───── Information shown

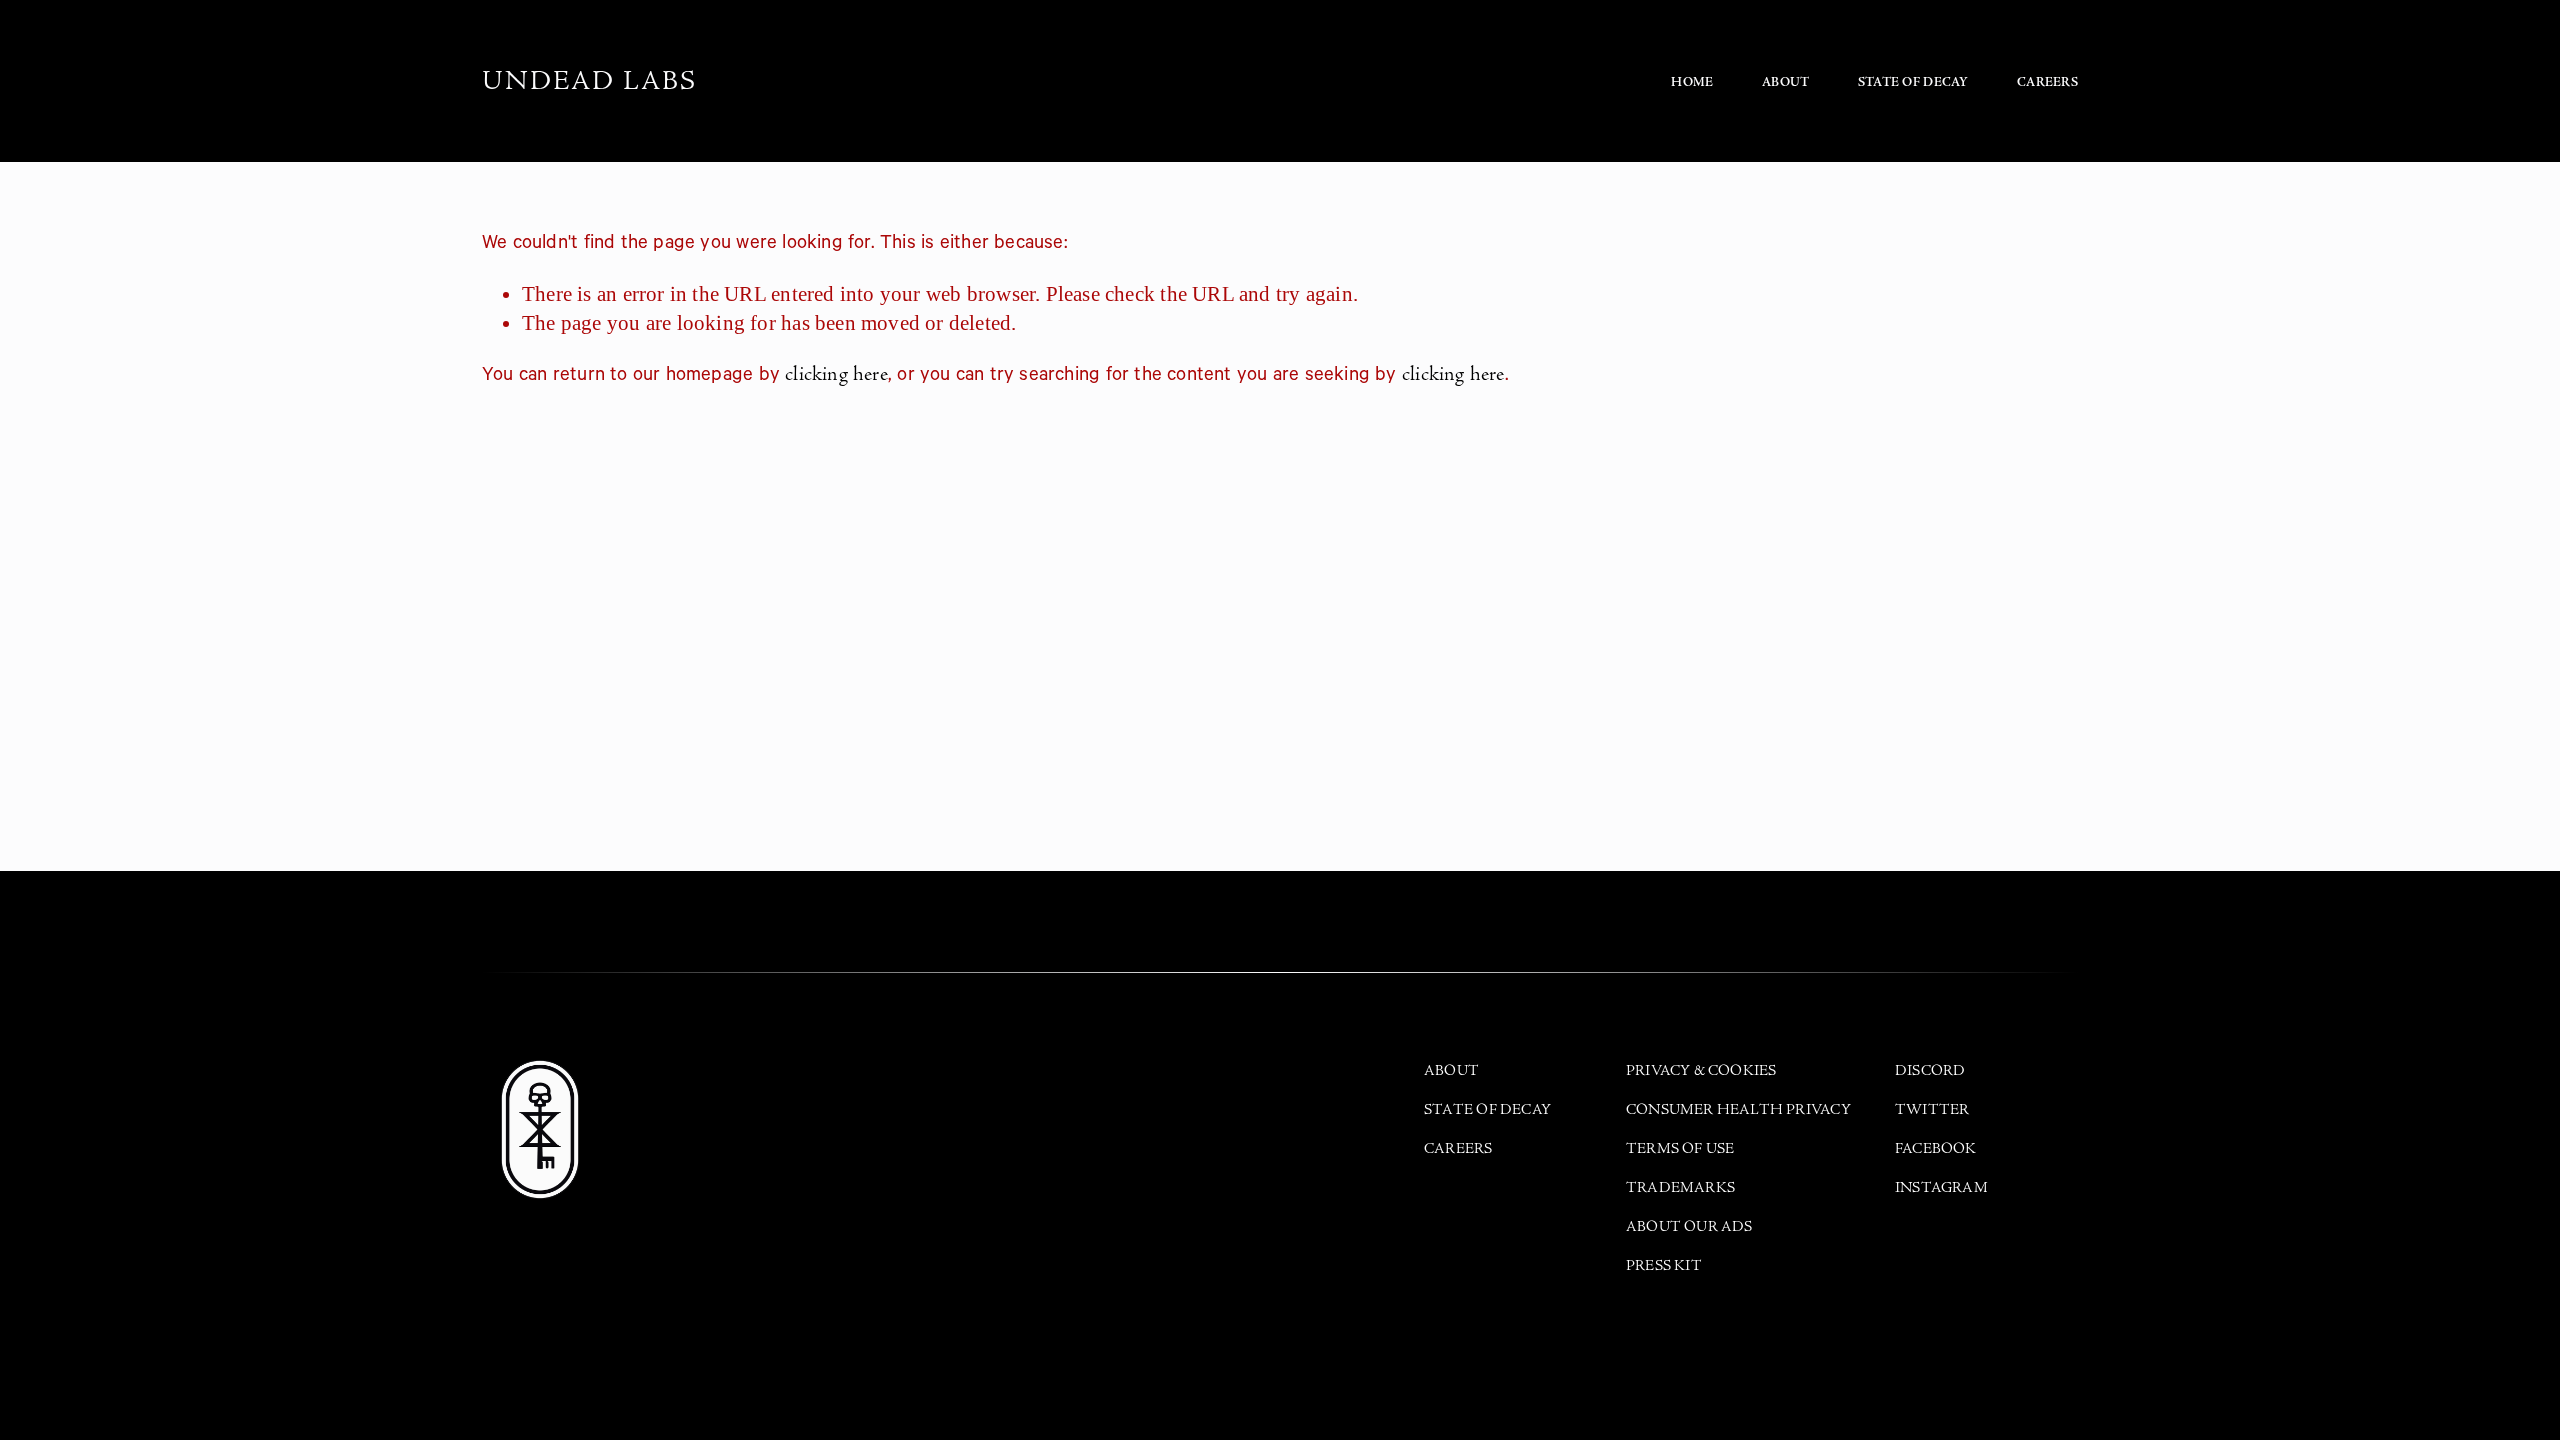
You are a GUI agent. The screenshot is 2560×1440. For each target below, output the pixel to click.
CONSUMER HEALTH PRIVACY (1738, 1109)
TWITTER (1932, 1109)
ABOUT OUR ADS (1689, 1226)
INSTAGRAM (1941, 1187)
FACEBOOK (1936, 1148)
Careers (2047, 82)
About (1785, 82)
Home (1692, 82)
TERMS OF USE (1680, 1148)
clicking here (836, 374)
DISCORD (1930, 1070)
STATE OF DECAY (1487, 1109)
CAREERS (1458, 1148)
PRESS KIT (1664, 1265)
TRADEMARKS (1680, 1187)
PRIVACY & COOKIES (1701, 1070)
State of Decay (1913, 82)
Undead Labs (589, 81)
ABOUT (1451, 1070)
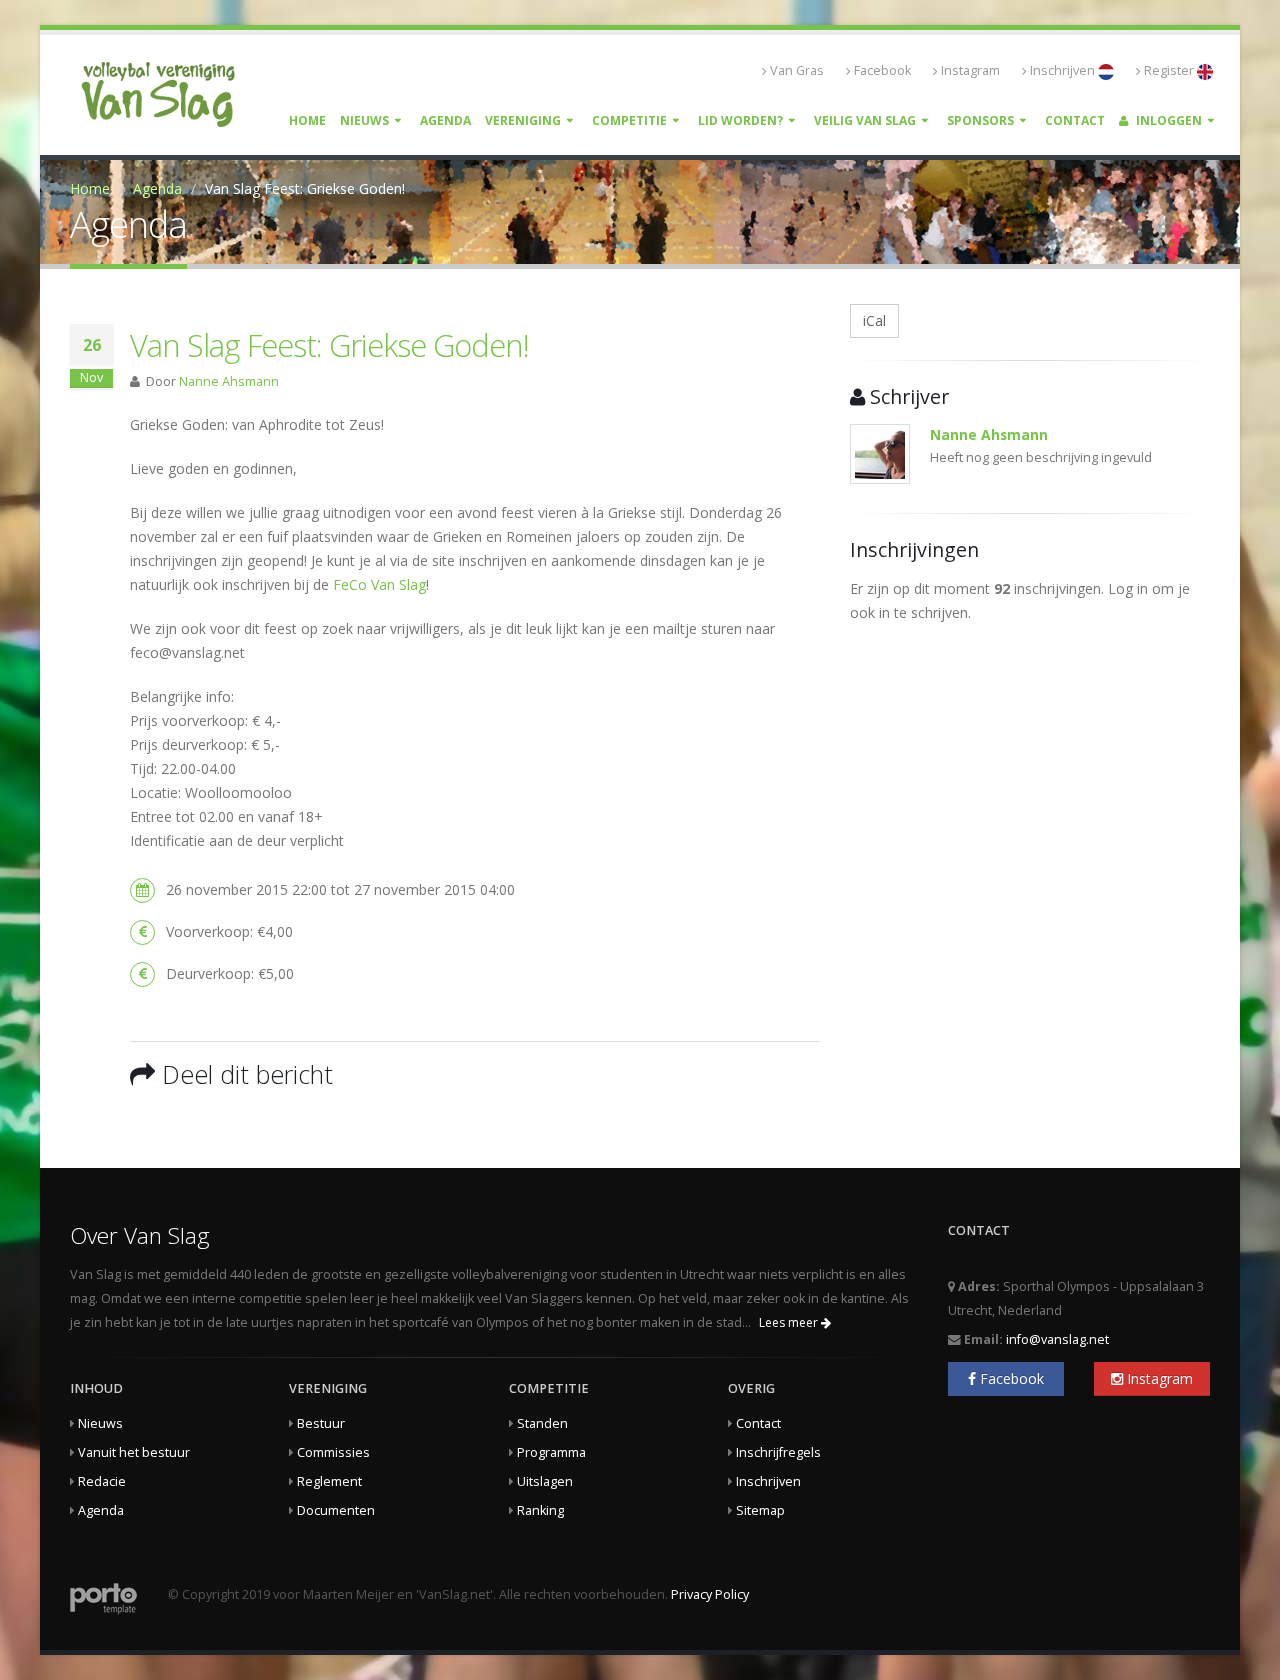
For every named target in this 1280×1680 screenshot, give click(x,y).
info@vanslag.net (1057, 1339)
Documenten (336, 1510)
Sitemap (760, 1510)
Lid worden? (740, 120)
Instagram (970, 70)
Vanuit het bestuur (134, 1452)
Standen (542, 1423)
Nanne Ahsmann (229, 381)
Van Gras (797, 70)
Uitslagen (545, 1481)
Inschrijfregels (778, 1452)
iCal (874, 320)
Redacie (102, 1481)
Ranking (540, 1510)
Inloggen (1167, 120)
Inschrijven (1064, 70)
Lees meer (790, 1322)
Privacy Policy (710, 1594)
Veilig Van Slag (865, 120)
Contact (1075, 120)
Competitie (629, 120)
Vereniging (523, 120)
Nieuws (364, 120)
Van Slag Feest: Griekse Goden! (329, 345)
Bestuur (321, 1423)
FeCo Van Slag (379, 584)
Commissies (333, 1452)
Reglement (329, 1481)
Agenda (445, 120)
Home (307, 120)
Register (1170, 70)
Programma (551, 1452)
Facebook (882, 70)
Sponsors (980, 120)
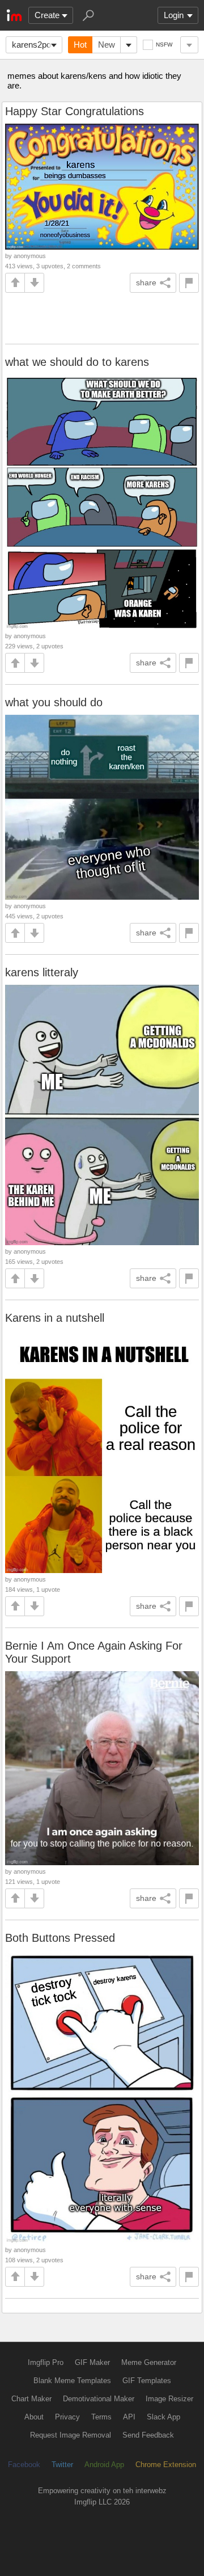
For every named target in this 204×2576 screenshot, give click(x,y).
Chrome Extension (165, 2464)
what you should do (54, 702)
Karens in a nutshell (54, 1318)
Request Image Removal (70, 2435)
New (106, 44)
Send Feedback (148, 2435)
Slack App (163, 2417)
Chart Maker (31, 2398)
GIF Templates (146, 2380)
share (146, 282)
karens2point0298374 (37, 44)
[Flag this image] (189, 283)
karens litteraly (41, 972)
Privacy (67, 2417)
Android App (104, 2464)
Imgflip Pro (45, 2362)
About (34, 2417)
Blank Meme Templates (72, 2380)
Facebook (24, 2464)
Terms (101, 2417)
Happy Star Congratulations (74, 111)
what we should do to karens (77, 362)
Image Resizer (169, 2398)
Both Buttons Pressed (60, 1938)
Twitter (62, 2464)
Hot (80, 44)
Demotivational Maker (98, 2398)
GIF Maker (92, 2362)
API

──────────

--- Your goal ---
Copy back, word for word, every line between the top of the material above and the line that contains "Reglement (329, 1481)", both included, without any pictures.

--- Response box ---
You are a GUI agent. The screenshot is 2560×1440. For each target below, output the pixel to click.
CONSUMER HEALTH PRIVACY (1738, 1109)
TWITTER (1932, 1109)
ABOUT OUR ADS (1689, 1226)
INSTAGRAM (1941, 1187)
FACEBOOK (1936, 1148)
Careers (2047, 82)
About (1785, 82)
Home (1692, 82)
TERMS OF USE (1680, 1148)
clicking here (836, 374)
DISCORD (1930, 1070)
STATE OF DECAY (1487, 1109)
CAREERS (1458, 1148)
PRESS KIT (1664, 1265)
TRADEMARKS (1680, 1187)
PRIVACY & COOKIES (1701, 1070)
State of Decay (1913, 82)
Undead Labs (589, 81)
ABOUT (1451, 1070)
For every named target in this 1280×1680 screenshot, give click(x,y).
info@vanslag.net (1057, 1339)
Documenten (336, 1510)
Sitemap (760, 1510)
Lid worden? (740, 120)
Instagram (970, 70)
Vanuit het bestuur (134, 1452)
Standen (542, 1423)
Nanne Ahsmann (229, 381)
Van Gras (797, 70)
Uitslagen (545, 1481)
Inschrijfregels (778, 1452)
iCal (874, 320)
Redacie (102, 1481)
Ranking (540, 1510)
Inloggen (1167, 120)
Inschrijven (1064, 70)
Lees meer (790, 1322)
Privacy Policy (710, 1594)
Veilig Van Slag (865, 120)
Contact (1075, 120)
Competitie (629, 120)
Vereniging (523, 120)
Nieuws (364, 120)
Van Slag Feest: Griekse Goden! (329, 345)
Bestuur (321, 1423)
FeCo Van Slag (379, 584)
Commissies (333, 1452)
Reglement (329, 1481)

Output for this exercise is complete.